======== Source records ========
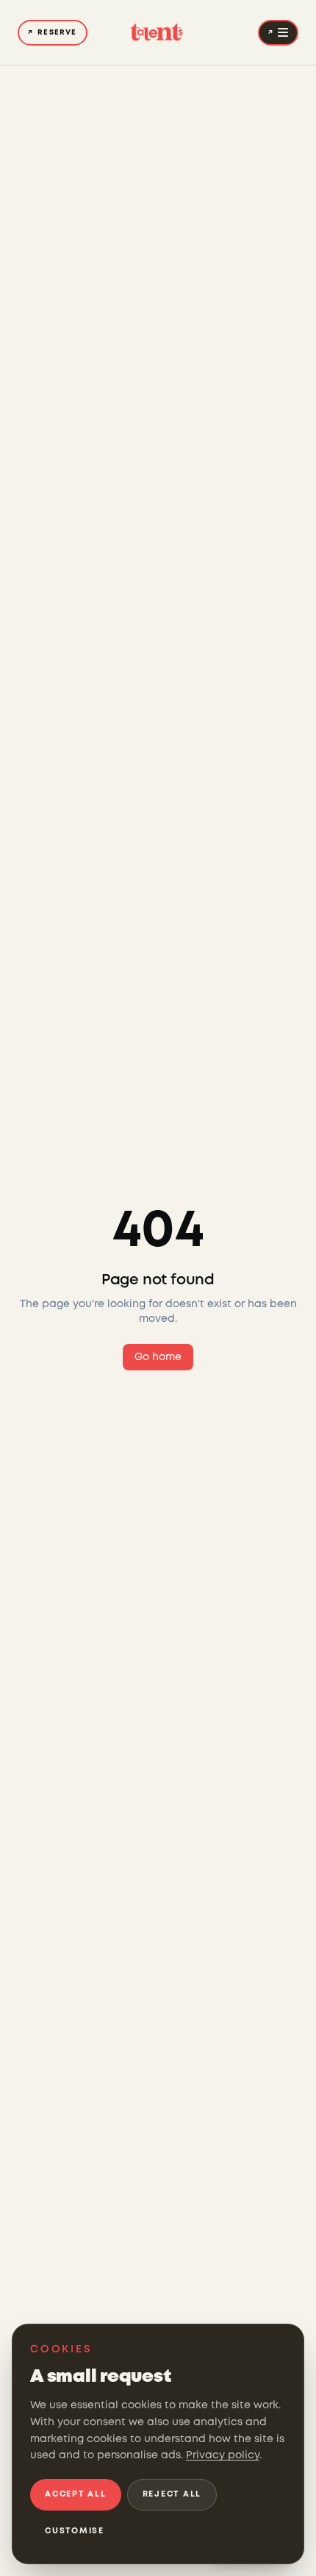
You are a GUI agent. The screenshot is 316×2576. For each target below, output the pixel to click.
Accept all (76, 2494)
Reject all (172, 2494)
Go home (158, 1357)
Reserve (52, 32)
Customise (74, 2531)
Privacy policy (222, 2455)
========
Exercise objective:
What is needed is an exact output of the records above, with every picture left out.

Reply to the task:
You are a GUI agent. The screenshot is 316×2576. For each target below, output the pixel to click.
Accept all (76, 2494)
Reject all (172, 2494)
Go home (158, 1357)
Reserve (52, 32)
Customise (74, 2531)
Privacy policy (222, 2455)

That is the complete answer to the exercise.